En cause, plusieurs problèmes. De diagnostic, d’abord. Pendant leur formation initiale, les médecins sont en effet peu formés à détecter les violences faites aux enfants. Puis, les médecins font parfois valoir qu’il leur est difficile de rompre la relation de confiance qu’ils nouent avec leurs patients par un signalement. Ce qui a amené le Conseil de l’ordre et la Haute Autorité de santé à leur rappeler qu’ils ont l’obligation de signaler les cas de violence, au risque d’être poursuivis pour non-assistance à personne en danger.

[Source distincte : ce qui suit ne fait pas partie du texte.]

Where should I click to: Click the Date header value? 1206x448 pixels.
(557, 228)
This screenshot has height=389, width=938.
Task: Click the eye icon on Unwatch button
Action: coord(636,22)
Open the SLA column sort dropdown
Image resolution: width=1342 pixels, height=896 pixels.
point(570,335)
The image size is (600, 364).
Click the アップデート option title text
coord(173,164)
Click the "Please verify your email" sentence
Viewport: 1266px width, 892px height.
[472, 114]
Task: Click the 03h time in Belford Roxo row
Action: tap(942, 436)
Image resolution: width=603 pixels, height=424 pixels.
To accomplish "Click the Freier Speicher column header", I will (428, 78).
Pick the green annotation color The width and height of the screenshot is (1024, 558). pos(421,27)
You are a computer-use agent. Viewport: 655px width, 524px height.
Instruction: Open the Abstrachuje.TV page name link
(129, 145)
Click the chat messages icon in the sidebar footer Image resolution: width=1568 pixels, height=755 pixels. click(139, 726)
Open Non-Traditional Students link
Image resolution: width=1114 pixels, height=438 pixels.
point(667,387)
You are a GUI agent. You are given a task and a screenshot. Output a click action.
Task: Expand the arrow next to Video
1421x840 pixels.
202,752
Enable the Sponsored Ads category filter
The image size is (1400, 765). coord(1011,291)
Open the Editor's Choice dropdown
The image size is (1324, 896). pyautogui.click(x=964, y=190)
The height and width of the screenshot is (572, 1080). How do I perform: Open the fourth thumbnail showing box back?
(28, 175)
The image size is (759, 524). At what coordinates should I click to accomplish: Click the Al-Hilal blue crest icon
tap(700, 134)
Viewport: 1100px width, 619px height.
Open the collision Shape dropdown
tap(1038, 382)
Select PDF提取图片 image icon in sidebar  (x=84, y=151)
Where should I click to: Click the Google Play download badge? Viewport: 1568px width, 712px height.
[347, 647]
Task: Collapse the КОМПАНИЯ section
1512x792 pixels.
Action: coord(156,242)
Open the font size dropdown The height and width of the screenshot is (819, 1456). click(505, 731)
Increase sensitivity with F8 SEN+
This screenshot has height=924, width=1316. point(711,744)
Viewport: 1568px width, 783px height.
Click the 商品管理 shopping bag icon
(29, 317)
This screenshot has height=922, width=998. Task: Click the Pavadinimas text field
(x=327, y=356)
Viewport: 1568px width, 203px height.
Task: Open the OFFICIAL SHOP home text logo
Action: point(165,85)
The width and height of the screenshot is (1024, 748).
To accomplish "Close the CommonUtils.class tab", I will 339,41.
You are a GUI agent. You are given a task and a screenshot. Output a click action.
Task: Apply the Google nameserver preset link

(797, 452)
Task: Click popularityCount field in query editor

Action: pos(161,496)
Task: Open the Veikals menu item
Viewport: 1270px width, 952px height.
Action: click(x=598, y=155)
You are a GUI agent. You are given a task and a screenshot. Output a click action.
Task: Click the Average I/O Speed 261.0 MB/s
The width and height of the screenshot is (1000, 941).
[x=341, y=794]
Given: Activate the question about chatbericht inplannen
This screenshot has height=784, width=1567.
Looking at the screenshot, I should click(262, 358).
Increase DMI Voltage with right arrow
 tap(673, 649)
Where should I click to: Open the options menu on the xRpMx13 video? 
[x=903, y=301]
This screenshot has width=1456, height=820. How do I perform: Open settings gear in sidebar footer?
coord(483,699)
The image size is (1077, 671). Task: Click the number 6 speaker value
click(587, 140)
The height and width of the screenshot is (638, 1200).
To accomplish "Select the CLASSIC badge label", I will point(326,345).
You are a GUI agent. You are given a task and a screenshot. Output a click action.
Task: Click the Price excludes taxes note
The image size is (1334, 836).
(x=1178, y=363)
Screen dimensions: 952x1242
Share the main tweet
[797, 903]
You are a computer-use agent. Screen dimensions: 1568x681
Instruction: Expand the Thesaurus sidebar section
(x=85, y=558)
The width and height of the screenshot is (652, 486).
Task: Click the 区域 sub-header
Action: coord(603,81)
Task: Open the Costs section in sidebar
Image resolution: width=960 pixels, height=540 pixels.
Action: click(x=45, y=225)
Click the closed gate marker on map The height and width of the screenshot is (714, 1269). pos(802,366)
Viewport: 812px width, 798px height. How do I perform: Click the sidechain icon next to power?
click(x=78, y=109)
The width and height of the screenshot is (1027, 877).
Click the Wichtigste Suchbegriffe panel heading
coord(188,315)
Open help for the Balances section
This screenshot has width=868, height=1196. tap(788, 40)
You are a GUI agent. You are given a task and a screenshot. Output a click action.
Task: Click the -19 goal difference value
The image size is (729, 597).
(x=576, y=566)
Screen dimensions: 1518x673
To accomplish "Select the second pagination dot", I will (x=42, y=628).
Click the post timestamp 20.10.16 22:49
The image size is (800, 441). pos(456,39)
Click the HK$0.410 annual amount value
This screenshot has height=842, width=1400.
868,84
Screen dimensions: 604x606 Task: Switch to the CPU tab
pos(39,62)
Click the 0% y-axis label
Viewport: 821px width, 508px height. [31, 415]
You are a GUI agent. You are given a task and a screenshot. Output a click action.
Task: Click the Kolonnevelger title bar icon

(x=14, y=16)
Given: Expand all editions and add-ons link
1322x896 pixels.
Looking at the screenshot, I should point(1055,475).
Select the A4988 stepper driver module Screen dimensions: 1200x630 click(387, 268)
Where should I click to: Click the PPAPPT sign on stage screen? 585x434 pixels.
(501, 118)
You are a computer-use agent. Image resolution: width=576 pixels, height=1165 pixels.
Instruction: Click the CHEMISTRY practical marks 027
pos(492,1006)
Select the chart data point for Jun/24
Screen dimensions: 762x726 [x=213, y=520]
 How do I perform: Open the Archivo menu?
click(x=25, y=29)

Un médecin référent nommé dans chaque hôpital
Afin de résoudre ces écueils, le plan prévoit que des documents de formation continue seront envoyés à tous les soignants afin de rappeler, par exemple, qu’avant de savoir marcher, un enfant ne peut pas se faire d’hématomes. Il prévoit aussi qu’un médecin référent pour les violences faites aux enfants soit nommé dans chaque hôpital, afin de pouvoir conseiller et épauler ses confrères.
Autre innovation du plan : les enfants eux-mêmes seront appelés à s’exprimer. Ainsi, d’ici à septembre, des questionnaires types à destination de l’école et des pédiatres doivent être élaborés. L’idée : que la question des violences soit systématiquement abordée avec les enfants, lors de chaque rentrée scolaire ou lors des visites chez le pédiatre.
Les principales mesures
Publier chaque année le nombre d’homicides liés à des violences faites aux enfants.
Systématiser les examens post-mortem en cas de mort inattendue de tout-petits.
Mettre en place un médecin référent chargé de conseiller les professionnels de santé dans tous les hôpitaux.
Repérer les enfants victimes de violences au sein du couple, en renforçant les liens entre les plateformes téléphoniques 119 (Allô enfance en danger) et 3919 (Violences femmes info).
Prévenir l’exposition à la pornographie des plus jeunes, en imposant que tous les terminaux soient équipés par défaut d’un contrôle parental.